Questa volta, potrebbe (l’esperienza induce al condizionale) non essere così. In gioco – oltre a grandi chef che di loro ci mettono (non solo in tv) la faccia – si son messi tre ministeri: Maeci, Miur e Mipaaf. Che hanno siglato una strategia di sistema (parola, questa, talmente spudoratamente abusata da generare fastidiosi dubbi) che prevede un programma di eventi, manifestazioni e attività, in particolare formative, per l’internazionalizzazione di un settore strategico dell’economia italiana e non solo. Tra esse, la ‘Settimana della cucina italiana nel mondo’. (Che, ne siamo certi, riscuoterà più successo della sua omologa dedicata alla lingua).

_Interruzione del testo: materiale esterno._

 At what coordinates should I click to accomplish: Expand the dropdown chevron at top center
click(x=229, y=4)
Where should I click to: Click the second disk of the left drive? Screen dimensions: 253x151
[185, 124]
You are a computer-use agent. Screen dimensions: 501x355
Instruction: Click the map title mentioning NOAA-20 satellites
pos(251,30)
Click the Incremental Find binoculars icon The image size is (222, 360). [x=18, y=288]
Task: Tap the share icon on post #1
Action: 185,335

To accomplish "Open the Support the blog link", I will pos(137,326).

In perfetta sintonia con le parole del ministro degli Esteri, Paolo Gentiloni, sottoscriviamo: “la cucina italiana è parte fondamentale della nostra identità e cultura, uno degli elementi che oggi più concorrono a diffondere l’immagine dell’Italia nel mondo”. L’obiettivo è “coniugare sempre più questa potente e capillare diffusione con la qualità” e proporre un’esperienza che comunichi tradizione, territori, creatività e sapienza artigianale, e sia insieme “traino della filiera industriale italiana”.
Nelle intenzioni, palesemente ottime, vuol essere un modo per proseguire e dare corpo alla riflessione avviata e condotta con Expo Milano 2015, dando seguito concretamente alla promozione di un settore centrale per il made in Italy, che veicola i punti forti dell’immagine dell’Italia nel mondo: l’importanza e la preziosità della tradizione, la creatività che emerge nella sua reinterpretazione e la qualità dei prodotti agroalimentari, quanto più legati al territorio tanto più riconosciuti nella loro unicità.

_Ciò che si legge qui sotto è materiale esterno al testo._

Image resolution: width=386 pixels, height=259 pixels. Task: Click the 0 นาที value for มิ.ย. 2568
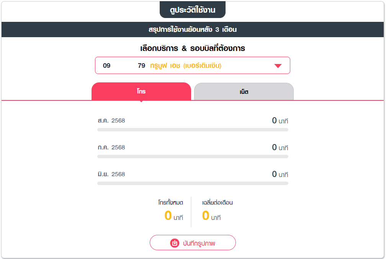[280, 174]
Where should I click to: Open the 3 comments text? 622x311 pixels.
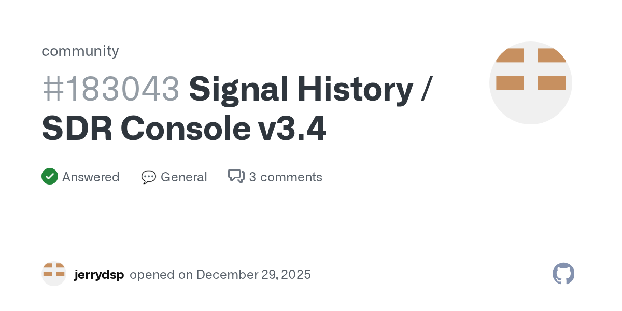tap(286, 177)
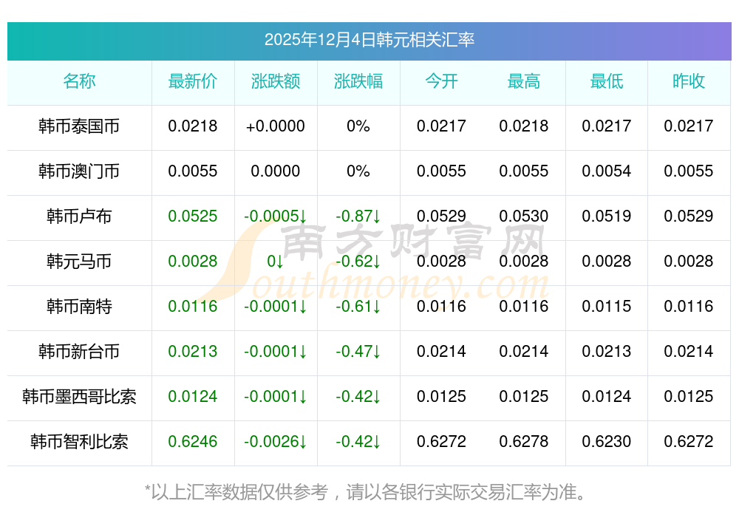This screenshot has width=739, height=515.
Task: Click the -0.87↓ change percentage for 韩币卢布
Action: click(x=358, y=216)
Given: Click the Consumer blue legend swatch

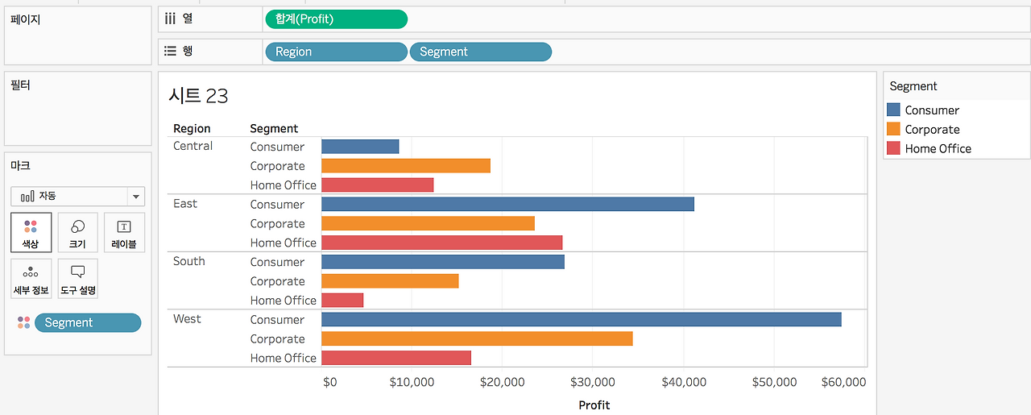Looking at the screenshot, I should [892, 110].
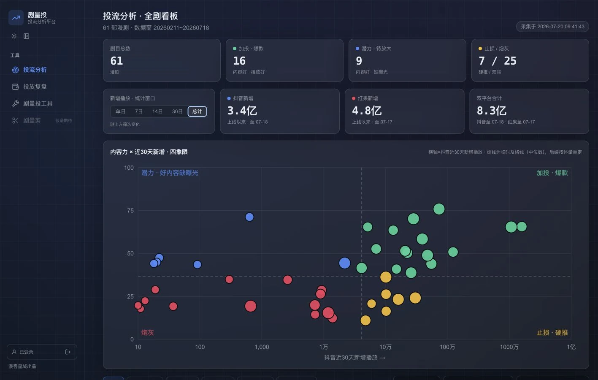Select the 7日 window option

[x=139, y=111]
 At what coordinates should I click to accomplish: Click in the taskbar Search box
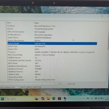(x=20, y=99)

Nessuno lo può contestare (chi lo facesse si macchierebbe del vergognoso reato di leso palato): le nostre cucina regionali, tessere che compongono il variegato mosaico della nostra cucina nazionale, sono espressione di eccellenza. E questo basterebbe ad ampiamente giustificare la scelta di investire sulla nostra cucina per promuovere anche l’immagine del nostro Paese nel mondo. Se a questo aggiungiamo che un terzo della spesa complessiva degli italiani e degli stranieri in vacanza in Italia è destinato ai piaceri della tavola, allora diventano evidenti anche i ritorni d’immagine. È certo: valorizzare la nostra gastronomia all’estero contribuisce a migliorare e a consolidare la reputazione del nostro Paese fuori dai patri confini. La perplessità, fa capolino, ogni qualvolta – come abbiamo anticipato in un inciso precedente – gli obiettivi, lodevoli sulla carta, vengono perseguiti in una logica di sistema, coinvolgendo numerosi soggetti, tra loro, non solo pletorici ma, talvolta, in colpevole e penalizzante competizione.

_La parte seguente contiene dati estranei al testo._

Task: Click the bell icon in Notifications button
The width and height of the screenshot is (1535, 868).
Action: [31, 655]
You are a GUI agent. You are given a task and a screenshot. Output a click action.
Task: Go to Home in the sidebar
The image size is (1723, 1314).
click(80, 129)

Il riferimento non va ai tre ministeri: nel caso specifico, hanno competenze precise ben delineate, ma a quei soggetti che sui territori operano in assenza di coordinamento e, come detto, non sempre dentro i perimetri della leale concorrenza. È quanto succede, laddove l’ICE e le Camere di Commercio Italiane all’Estero – diverse per natura giuridica e potenza finanziaria, ma, in teoria, accomunate dalla comune missione di promuovere il Paese all’estero – non agiscono di concerto naturalmente penalizzando l’efficacia della loro azione. Le responsabilità, in questo come in molti altri casi, vengono rimpallate: un modo sicuro per perdere delle opportunità, o comunque di non coglierne a pieno le potenzialità. Ma questo è un altro discorso. Che riprenderemo. Magari, in occasione della prima edizione della ‘Settimana della cucina italiana in Svizzera.